Ask the grumpies: Demographic stats for the self-employed

Big little wolf asks:

As one of the “self-employed” who takes every damn project and task I can to never make  ends meet (overqualified, overeducated, over 50, and god knows… overtired)… I work tons of hours for a frighteningly small and erratic amount of revenues, and of course, without an employment relationship, no benefits.

I know a number of women, personally, who are in exactly the same boat. Ousted from corporate jobs in our 40s or at 50, often simultaneously ousted from marriages and unable to collect the child support monies due… it’s a spiral into debt and downward.

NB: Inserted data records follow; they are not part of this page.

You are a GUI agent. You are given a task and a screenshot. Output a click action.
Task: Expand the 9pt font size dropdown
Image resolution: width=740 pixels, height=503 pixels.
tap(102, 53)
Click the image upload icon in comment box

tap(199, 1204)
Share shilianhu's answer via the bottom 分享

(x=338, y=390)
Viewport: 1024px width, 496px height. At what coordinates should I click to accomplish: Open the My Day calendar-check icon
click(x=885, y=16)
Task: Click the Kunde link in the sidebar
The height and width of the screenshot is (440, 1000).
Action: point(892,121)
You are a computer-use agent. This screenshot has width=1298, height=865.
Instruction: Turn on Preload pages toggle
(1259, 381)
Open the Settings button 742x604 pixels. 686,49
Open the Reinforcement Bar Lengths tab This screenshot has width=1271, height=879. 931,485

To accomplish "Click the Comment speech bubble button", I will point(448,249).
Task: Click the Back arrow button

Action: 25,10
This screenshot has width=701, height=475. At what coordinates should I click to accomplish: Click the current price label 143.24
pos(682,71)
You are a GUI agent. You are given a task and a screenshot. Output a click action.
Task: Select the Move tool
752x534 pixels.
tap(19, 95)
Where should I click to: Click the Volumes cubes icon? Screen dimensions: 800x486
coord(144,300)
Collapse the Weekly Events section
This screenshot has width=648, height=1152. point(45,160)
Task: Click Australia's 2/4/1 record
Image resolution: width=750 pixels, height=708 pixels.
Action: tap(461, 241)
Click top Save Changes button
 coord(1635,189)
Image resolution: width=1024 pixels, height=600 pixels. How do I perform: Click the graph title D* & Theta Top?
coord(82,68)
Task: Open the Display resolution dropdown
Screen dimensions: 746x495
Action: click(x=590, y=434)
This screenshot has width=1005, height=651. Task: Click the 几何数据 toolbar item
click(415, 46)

Naturally, with kids involved, you take care of their needs before your own, including health. More spiral downward.

All the more reason to keep bringing up the issues, and presenting the dollars and cents (and sense) of addressing the problems rather than searching for bandaids.
Off my soapbox.

What I’d love to know:

Those that fall through the BLS employment statistics (because we don’t and cannot collect unemployment as contractors / independents) [the self-employed].
Age groups.
Average median earnings.
Comparison of men to women (numbers in age groups, and comparison of earnings).
Ideally, marital status (single, married, divorced, widowed) would be fantastic. I imagine that’s an entire project.

These stats are pretty easy to get if you’re good with Stata, SPSS, or SAS because the government is pretty awesome.  My dataset of choice for these kinds of demographics is the Current Population Survey or CPS, but sometimes I will use the Census (now the American Community Survey or ACS).  My dealer of choice is IPUMS, the Minnesota Population Center.  Back in the old days, I used to have to use Unicon and it cost money$ or I would have to get the incredibly raw (but free) data from various places that store the raw data.  The raw stuff is not pretty.  So shout out to our Midwestern data cleaning homies up North.  (Miriam King, Steven Ruggles, J. Trent Alexander, Sarah Flood, Katie Genadek, Matthew B. Schroeder, Brandon Trampe, and Rebecca Vick. Integrated Public Use Microdata Series, Current Population Survey: Version 3.0. [Machine-readable database]. Minneapolis: University of Minnesota, 2010.)  What I’m giving you today is all from the March 2012 CPS.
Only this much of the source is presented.